Work instructions.
Leave the pictures in the listing below aside and reproduce exactly the lines starting with the one with "Image resolution: width=1140" and going on through the one with "Click the taskbar search box", both ends included.

Data for this task.
=-=-=-=-=
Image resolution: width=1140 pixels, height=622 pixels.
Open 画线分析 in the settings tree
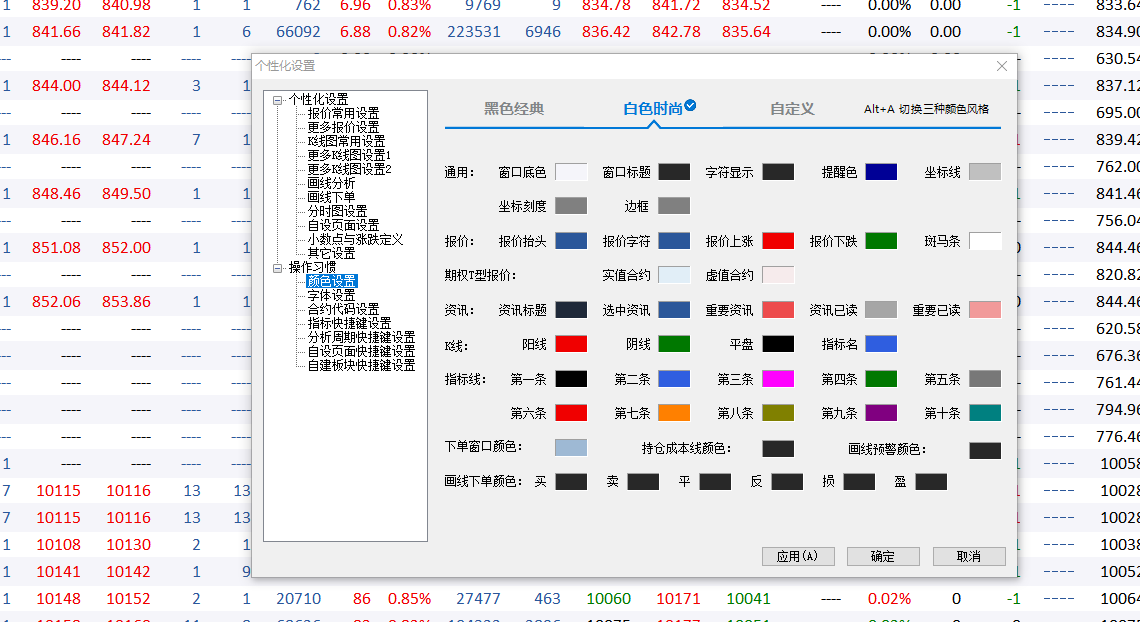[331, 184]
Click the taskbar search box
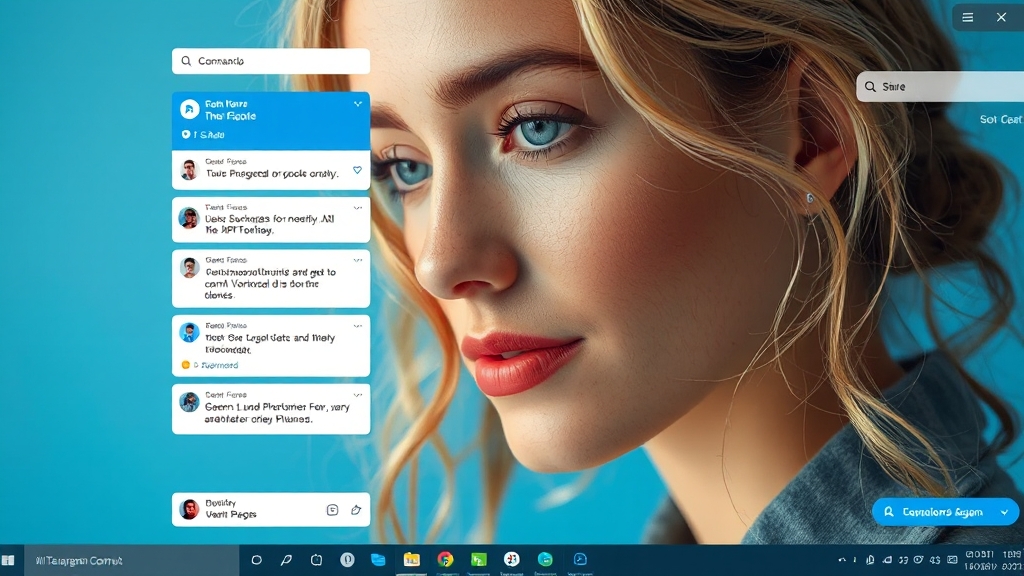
=-=-=-=-=
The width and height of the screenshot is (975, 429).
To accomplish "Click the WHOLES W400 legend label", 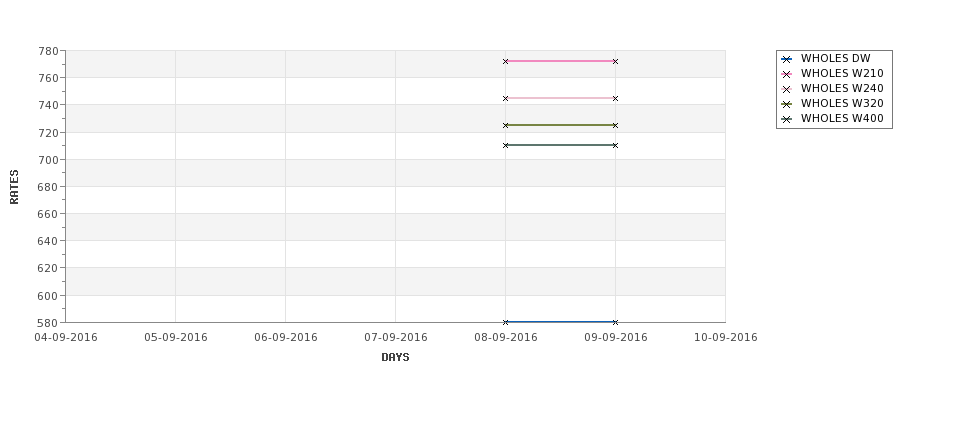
=-=-=-=-=
Result.
Image resolution: width=1140 pixels, height=622 pixels.
Open 画线分析 in the settings tree
[331, 184]
Click the taskbar search box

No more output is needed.